Fast String Concatenation
-------------------------
Rather than in-place concatenation ``+=``, use these to enable fast, minimal
copy, string building.

  - ``builders.StringBuilder``
  - ``builders.UnicodeBuilder``

Interacting with the PyPy debug log
------------------------------------

The following functions can be used to write your own content to the
:ref:`PYPYLOG <pypylog>`.

  - ``debug_start(category, timestamp=False)``: open a new section; if
    ``timestamp`` is ``True``, also return the timestamp which was written to
    the log.

  - ``debug_stop(category, timestamp=False)``: close a section opened by
    ``debug_start``.

  - ``debug_print(...)``: print arbitrary text to the log.

  - ``debug_print_once(category, ...)``: equivalent to ``debug_start`` +
    ``debug_print`` + ``debug_stop``.

  - ``debug_flush``: flush the log.

  - ``debug_read_timestamp()``: read the timestamp from the same timer used by
    the log.

  - ``debug_get_timestamp_unit()``: get the unit of the value returned by
    ``debug_read_timestamp()``.


Depending on the architecture and operating system, PyPy uses different ways
to read timestamps, so the timestamps used in the log file are expressed in
varying units.
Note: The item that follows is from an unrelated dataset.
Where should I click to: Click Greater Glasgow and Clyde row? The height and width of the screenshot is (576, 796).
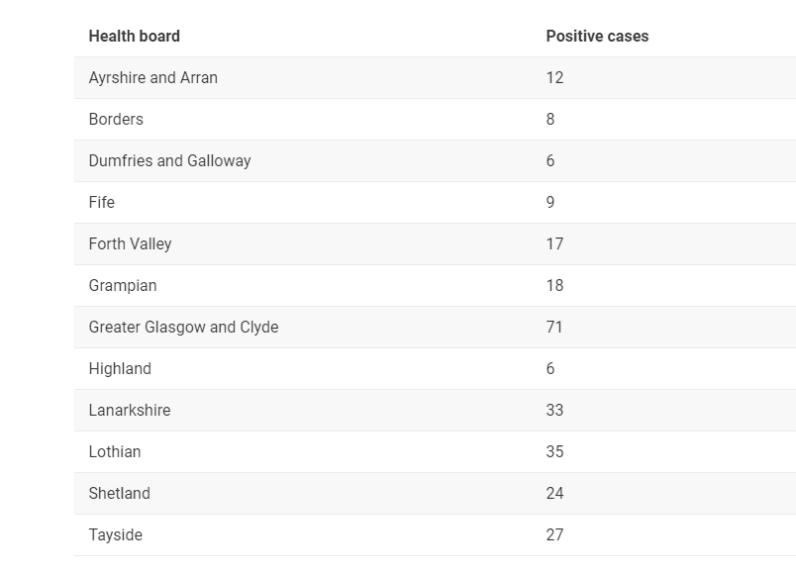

It is possible to know which by calling
``debug_get_timestamp_unit()``, which can be one of the following values:

``tsc``
    The default on ``x86`` machines: timestamps are expressed in CPU ticks, as
    read by the `Time Stamp Counter`_.

``ns``
    Timestamps are expressed in nanoseconds.

``QueryPerformanceCounter``
    On Windows, in case for some reason ``tsc`` is not available: timestamps
    are read using the win API ``QueryPerformanceCounter()``.


Unfortunately, there does not seem to be a reliable standard way for
converting ``tsc`` ticks into nanoseconds, although in practice on modern CPUs
it is enough to divide the ticks by the maximum nominal frequency of the CPU.
For this reason, PyPy gives the raw value, and leaves the job of doing the
conversion to external libraries.

.. _`Time Stamp Counter`: https://en.wikipedia.org/wiki/Time_Stamp_Counter    
    
   
Transparent Proxy Functionality
-------------------------------

If :ref:`transparent proxies <tproxy>` are enabled (with :config:`objspace.std.withtproxy`)
the following functions are put into ``__pypy__``:

 - ``tproxy(typ, controller)``: Return something that looks like it is of type
   typ. Its behaviour is completely controlled by the controller. See the docs
   about :ref:`transparent proxies <tproxy>` for detail.
 - ``get_tproxy_controller(obj)``: If obj is really a transparent proxy, return
   its controller. Otherwise return None.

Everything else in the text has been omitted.